Word of the Day: Love
Today’s word of the day, thanks to Ambrose Bierce’s The Devil’s Dictionary (Walter Neale, 1911), is love. The website www.etymonline.com has three paragraphs on the word:
“Old English lufu ‘feeling of love; romantic sexual attraction; affection; friendliness; the love of God; Love as an abstraction or personification,’ from Proto-Germanic *lubo (source also of Old High German liubi ‘joy,’ German Liebe ‘love;’ Old Norse, Old Frisian, Dutch lof; German Lob ‘praise;’ Old Saxon liof, Old Frisian liaf, Dutch lief, Old High German liob, German lieb, Gothic liufs ‘dear, beloved’). The Germanic words are from PIE root *leubh- ‘to care, desire, love.’
“The weakened sense ‘liking, fondness’ was in Old English. Meaning ‘a beloved person’ is from early 13c. The sense ‘no score’ (in tennis, etc.) is 1742, from the notion of playing for love (1670s), that is, for no stakes. Phrase for love or money ‘for anything’ is attested from 1580s. The phrase no love lost (between two people) is ambiguous and was used 17c. in reference to two who love each other well (c. 1640) as well as two who have no liking for each other (1620s, the usual modern sense).

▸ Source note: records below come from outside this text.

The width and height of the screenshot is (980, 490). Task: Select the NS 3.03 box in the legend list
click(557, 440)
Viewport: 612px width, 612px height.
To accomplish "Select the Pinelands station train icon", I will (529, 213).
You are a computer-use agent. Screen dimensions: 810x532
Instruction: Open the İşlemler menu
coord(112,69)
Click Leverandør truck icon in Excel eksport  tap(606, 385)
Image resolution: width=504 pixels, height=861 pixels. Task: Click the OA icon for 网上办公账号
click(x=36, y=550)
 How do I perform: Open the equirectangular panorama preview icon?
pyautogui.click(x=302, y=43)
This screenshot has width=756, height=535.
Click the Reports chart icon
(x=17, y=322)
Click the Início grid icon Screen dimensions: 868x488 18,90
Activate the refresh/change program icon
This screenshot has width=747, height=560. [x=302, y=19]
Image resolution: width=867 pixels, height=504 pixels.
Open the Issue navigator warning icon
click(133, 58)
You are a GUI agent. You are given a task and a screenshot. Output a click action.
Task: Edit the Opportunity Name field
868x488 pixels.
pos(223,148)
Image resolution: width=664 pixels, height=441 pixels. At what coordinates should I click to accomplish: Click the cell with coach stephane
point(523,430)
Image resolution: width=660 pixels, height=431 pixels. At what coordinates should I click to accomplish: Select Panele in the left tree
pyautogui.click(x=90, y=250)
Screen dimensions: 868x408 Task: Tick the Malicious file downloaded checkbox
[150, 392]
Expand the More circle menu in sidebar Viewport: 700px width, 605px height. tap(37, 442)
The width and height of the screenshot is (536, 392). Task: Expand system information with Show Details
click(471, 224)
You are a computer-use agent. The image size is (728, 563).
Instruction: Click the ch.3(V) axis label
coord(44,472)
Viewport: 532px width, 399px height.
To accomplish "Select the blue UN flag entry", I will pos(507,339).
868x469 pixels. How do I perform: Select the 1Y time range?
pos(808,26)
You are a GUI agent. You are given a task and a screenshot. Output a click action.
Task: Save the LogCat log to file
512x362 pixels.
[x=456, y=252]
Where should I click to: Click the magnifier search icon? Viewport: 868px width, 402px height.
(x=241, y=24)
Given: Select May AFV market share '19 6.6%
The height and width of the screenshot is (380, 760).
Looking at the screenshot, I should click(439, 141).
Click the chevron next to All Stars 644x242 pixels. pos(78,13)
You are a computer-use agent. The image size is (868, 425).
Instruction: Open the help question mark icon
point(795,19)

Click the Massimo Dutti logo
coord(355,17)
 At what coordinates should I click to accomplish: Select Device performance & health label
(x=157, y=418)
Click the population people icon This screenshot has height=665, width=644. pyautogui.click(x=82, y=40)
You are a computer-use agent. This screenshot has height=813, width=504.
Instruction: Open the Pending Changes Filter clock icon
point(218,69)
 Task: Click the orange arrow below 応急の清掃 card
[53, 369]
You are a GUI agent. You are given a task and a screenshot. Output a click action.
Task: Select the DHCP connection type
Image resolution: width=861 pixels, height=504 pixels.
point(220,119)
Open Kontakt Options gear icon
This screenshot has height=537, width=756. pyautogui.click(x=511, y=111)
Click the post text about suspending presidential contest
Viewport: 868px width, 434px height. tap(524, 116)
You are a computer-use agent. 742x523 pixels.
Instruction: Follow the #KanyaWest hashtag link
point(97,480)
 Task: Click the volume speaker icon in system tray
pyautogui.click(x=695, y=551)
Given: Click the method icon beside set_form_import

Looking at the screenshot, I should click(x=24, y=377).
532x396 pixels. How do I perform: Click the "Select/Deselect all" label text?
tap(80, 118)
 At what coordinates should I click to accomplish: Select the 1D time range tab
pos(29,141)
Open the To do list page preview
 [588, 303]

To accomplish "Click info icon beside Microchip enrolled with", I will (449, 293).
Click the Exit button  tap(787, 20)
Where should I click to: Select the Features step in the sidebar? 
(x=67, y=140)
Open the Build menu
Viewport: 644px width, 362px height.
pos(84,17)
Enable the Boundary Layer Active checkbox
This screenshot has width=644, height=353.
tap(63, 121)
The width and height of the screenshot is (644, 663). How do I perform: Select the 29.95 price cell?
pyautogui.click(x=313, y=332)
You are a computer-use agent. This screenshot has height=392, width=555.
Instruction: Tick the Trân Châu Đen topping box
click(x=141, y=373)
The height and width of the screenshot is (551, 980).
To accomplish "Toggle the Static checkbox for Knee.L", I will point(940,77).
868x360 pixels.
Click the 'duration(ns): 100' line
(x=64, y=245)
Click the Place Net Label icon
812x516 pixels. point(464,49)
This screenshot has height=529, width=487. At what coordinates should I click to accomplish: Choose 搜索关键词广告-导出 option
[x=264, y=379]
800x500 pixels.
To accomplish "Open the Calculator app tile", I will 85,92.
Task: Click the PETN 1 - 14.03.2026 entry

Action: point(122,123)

“To fall in love is attested from early 15c.; to be in love with (someone) is from c. 1500. To make love is from 1570s in the sense ‘pay amorous attention to;’ as a euphemism for ‘have sex,’ it is attested from c. 1950. Love affair ‘a particular experience of love’ is from 1590s. Love life ‘one’s collective amorous activities’ is from 1919, originally a term in psychological jargon. Love beads is from 1968. Love bug, imaginary insect, is from 1883. Love-handles ‘the fat on one’s sides’ is by 1967.”
Of course, we all think we know what love really means. Those of us who go to church have learned about the three words for love in Greek: eros, philos, and agape, although it’s actually philia, and there are three more words for love that the preachers don’t tell you about. But Bierce, in his The Devil’s Dictionary, has a different take on the word:
“LOVE, n. A temporary insanity curable by marriage or by removal of the patient from the influences under which he incurred the disorder. This disease, like caries and many other ailments, is prevalent only among civilized races living under artificial conditions; barbarous nations breathing pure air and eating simple food enjoy immunity from its ravages. It is sometimes fatal, but more frequently to the physician than to the patient.”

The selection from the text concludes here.